Le gouvernement français ajoute que toutes les puissances s’accordaient dans ces vues, et que le consul anglais, M. Campbell, était chargé de remettre à Poghos-Bey une dépêche « absolument identique par ses principes et par ses conclusions. »

Quatre ans plus tard, le gouvernement britannique était encore fidèle, en apparence du moins, aux engagemens de 1833. On en trouvera la preuve dans une dépêche écrite, le 12 juillet 1838, par le colonel Campbell, consul-général d’Angleterre en Égypte, à lord Palmerston. M. Campbell rend compte des observations qu’il a présentées au pacha, qui projetait alors de se déclarer indépendant.

« Le pacha me dit que le gouvernement anglais ne paraissait pas comprendre sa position, et combien il lui était impossible, après les sacrifices qu’il avait déjà faits et après les améliorations qu’il avait introduites en Égypte, de descendre au tombeau avec la tache qu’imprimerait à sa mémoire un état de choses qui laisserait sa famille sans héritage, et qui l’exposerait même à toute sorte de persécutions.

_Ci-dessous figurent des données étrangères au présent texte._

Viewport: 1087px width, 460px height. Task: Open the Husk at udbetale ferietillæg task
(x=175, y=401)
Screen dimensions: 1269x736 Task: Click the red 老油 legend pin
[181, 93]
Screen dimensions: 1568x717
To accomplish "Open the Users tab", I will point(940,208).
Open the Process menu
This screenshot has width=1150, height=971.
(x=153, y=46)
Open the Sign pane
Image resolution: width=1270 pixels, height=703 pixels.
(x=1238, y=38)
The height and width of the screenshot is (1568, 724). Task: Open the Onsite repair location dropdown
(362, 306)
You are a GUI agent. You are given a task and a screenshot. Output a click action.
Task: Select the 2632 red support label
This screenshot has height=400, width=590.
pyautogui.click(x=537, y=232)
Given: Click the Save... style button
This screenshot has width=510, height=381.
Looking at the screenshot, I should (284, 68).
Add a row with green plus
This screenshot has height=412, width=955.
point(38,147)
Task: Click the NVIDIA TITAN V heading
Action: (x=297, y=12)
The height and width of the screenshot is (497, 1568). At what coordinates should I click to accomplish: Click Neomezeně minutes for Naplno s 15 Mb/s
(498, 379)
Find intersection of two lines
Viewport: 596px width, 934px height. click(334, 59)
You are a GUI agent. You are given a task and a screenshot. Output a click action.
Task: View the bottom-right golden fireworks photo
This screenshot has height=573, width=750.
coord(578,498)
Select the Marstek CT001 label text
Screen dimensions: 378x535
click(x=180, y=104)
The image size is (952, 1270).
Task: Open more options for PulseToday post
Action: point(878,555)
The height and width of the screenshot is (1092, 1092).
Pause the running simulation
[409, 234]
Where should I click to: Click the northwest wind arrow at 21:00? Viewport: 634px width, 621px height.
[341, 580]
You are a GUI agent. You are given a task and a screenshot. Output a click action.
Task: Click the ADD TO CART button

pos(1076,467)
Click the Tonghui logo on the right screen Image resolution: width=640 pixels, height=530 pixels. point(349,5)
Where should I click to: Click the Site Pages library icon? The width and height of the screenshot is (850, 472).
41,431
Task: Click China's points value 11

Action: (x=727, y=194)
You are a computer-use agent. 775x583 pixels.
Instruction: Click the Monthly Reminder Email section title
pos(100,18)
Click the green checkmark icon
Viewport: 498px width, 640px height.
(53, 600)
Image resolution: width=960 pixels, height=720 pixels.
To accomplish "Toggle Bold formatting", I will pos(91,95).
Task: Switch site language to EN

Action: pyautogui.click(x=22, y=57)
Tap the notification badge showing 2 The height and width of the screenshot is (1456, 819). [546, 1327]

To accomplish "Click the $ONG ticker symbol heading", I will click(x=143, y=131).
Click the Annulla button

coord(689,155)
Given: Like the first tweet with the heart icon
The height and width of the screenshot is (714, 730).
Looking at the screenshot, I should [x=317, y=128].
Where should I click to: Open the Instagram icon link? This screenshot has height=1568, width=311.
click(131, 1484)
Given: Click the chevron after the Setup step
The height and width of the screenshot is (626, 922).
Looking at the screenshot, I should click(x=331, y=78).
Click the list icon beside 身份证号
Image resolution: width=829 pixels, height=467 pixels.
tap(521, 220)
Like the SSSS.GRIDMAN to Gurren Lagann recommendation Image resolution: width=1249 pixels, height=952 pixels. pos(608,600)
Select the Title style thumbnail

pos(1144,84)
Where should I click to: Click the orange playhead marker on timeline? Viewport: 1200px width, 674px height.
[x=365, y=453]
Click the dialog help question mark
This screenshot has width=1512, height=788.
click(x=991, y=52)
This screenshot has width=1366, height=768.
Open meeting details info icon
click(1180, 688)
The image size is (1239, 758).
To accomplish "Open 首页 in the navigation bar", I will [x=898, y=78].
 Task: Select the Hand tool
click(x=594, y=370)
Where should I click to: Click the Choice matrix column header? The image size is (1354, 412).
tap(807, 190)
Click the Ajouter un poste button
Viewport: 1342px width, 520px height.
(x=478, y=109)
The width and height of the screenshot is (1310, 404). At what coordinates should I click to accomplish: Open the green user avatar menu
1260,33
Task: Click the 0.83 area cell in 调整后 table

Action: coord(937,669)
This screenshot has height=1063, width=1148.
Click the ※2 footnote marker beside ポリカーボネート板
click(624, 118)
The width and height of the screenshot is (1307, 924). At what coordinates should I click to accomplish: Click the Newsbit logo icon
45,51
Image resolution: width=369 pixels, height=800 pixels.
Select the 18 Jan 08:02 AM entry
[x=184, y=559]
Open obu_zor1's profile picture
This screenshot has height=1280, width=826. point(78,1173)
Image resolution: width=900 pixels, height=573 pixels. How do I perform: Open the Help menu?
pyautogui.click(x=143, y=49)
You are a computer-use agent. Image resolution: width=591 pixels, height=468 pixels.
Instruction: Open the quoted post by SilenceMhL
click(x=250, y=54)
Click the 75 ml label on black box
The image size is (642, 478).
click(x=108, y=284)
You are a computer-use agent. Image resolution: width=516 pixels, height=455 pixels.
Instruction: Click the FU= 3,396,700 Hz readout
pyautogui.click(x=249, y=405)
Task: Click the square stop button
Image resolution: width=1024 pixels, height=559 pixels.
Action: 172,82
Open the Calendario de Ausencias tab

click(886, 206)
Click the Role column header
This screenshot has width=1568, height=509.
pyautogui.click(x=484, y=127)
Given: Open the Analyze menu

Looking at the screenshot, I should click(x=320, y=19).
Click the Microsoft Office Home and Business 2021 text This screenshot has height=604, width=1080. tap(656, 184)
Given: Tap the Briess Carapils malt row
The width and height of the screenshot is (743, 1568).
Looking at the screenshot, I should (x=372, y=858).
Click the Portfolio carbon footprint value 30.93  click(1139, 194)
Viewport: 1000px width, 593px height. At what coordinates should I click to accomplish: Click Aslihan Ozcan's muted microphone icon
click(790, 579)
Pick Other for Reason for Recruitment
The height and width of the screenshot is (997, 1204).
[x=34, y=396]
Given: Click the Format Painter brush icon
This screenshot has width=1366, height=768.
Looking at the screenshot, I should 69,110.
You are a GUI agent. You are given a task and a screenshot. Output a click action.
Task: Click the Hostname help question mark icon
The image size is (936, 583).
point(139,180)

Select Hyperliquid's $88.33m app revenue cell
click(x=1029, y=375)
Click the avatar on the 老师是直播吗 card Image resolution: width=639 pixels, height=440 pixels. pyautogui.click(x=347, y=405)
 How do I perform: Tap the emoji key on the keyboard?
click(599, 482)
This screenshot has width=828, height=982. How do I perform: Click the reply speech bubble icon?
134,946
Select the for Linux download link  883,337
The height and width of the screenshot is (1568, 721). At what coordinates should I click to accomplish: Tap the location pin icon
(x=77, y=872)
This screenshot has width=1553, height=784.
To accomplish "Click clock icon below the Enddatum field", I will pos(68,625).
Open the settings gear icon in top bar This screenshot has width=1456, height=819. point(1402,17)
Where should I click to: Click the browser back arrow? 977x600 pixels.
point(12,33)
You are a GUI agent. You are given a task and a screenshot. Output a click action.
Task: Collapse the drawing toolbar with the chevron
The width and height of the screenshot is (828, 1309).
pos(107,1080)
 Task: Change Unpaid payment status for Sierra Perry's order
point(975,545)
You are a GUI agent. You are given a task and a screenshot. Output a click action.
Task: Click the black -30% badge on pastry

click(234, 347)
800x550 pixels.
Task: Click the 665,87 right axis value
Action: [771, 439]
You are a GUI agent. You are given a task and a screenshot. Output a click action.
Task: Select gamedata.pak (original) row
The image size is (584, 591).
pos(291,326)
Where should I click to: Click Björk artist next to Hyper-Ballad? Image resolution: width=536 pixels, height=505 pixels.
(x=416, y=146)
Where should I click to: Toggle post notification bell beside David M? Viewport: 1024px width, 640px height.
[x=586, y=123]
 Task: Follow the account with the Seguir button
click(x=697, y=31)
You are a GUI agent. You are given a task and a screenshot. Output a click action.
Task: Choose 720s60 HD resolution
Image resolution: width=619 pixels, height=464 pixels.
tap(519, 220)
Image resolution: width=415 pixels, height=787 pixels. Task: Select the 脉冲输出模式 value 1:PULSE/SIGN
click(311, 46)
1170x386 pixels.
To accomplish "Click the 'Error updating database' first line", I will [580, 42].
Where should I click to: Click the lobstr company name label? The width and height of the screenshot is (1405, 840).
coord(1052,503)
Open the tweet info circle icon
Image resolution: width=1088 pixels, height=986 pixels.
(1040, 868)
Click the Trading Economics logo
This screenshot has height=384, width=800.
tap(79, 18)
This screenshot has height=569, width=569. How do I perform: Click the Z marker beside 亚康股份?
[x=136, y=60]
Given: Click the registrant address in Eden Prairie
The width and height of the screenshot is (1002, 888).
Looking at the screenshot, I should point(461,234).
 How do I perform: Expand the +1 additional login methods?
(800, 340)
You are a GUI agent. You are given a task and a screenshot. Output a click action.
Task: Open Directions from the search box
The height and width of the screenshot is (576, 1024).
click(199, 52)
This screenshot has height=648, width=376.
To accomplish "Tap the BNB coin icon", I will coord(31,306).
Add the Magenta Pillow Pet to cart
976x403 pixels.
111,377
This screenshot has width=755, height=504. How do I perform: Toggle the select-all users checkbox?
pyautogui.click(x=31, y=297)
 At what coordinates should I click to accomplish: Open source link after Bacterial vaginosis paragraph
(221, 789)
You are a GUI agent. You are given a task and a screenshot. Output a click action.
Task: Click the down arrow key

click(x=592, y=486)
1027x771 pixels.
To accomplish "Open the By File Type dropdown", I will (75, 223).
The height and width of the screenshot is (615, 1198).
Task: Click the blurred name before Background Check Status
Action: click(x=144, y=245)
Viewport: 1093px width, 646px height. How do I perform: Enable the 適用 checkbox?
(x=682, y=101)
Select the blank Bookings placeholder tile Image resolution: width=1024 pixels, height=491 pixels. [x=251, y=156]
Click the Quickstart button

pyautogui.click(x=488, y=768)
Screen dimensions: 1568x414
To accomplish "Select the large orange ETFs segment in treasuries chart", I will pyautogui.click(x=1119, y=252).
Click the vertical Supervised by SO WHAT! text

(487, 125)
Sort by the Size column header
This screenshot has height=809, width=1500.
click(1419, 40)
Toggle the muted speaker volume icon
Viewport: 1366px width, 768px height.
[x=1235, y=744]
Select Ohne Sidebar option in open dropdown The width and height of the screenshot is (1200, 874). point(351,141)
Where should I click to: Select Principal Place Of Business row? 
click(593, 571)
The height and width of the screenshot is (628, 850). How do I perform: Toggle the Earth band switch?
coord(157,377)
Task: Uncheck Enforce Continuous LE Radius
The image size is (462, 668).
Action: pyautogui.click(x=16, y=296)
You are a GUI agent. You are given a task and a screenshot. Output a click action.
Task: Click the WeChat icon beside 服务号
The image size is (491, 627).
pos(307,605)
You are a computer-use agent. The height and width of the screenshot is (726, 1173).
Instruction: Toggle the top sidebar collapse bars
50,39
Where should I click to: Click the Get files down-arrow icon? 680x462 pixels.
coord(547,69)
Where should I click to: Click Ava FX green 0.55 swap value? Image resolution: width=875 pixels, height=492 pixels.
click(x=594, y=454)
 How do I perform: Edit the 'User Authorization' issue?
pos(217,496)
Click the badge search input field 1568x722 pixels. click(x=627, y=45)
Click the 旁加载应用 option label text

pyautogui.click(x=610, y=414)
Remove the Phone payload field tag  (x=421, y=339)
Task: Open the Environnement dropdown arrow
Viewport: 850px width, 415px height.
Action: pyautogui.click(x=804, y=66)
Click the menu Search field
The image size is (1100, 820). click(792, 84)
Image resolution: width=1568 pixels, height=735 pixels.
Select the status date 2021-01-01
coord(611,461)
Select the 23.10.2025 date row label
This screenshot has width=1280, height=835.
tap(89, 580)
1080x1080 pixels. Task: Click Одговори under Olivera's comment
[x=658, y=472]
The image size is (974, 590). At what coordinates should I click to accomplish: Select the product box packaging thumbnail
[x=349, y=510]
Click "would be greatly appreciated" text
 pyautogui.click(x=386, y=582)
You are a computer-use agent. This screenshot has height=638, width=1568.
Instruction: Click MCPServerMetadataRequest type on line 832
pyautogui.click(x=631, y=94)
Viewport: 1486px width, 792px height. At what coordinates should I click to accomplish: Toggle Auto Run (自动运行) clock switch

« Je répliquai qu’à mon avis il devait se tenir pour satisfait du statu quo tel qu’on l’avait réglé à Kutaya, et se reposer sur les grandes puissances du soin de préparer un arrangement pour l’avenir. J’ajoutai que le gouvernement de sa majesté lui avait donné toute espèce de preuves de sa sollicitude pour le bien-être de l’établissement égyptien aussi long-temps qu’il consacrait la puissance et l’énergie de son esprit aux arts de la paix, ainsi qu’à introduire la prospérité et le comfort parmi les populations soumises à son gouvernement. Je lui dis qu’à lui parler avec franchise, je pensais que le meilleur moyen qu’il pût employer pour obtenir cette indépendance qui lui tenait tant à cœur, eût été de gouverner l’Égypte de manière à prouver à toute l’Europe la supériorité de son gouvernement sur celui des autres parties de l’empire turc, et le bonheur incomparable dont il faisait jouir ses administrés, et qu’une telle conduite aurait été particulièrement appréciée en Angleterre par le gouvernement, ainsi que par toutes les classes de la population.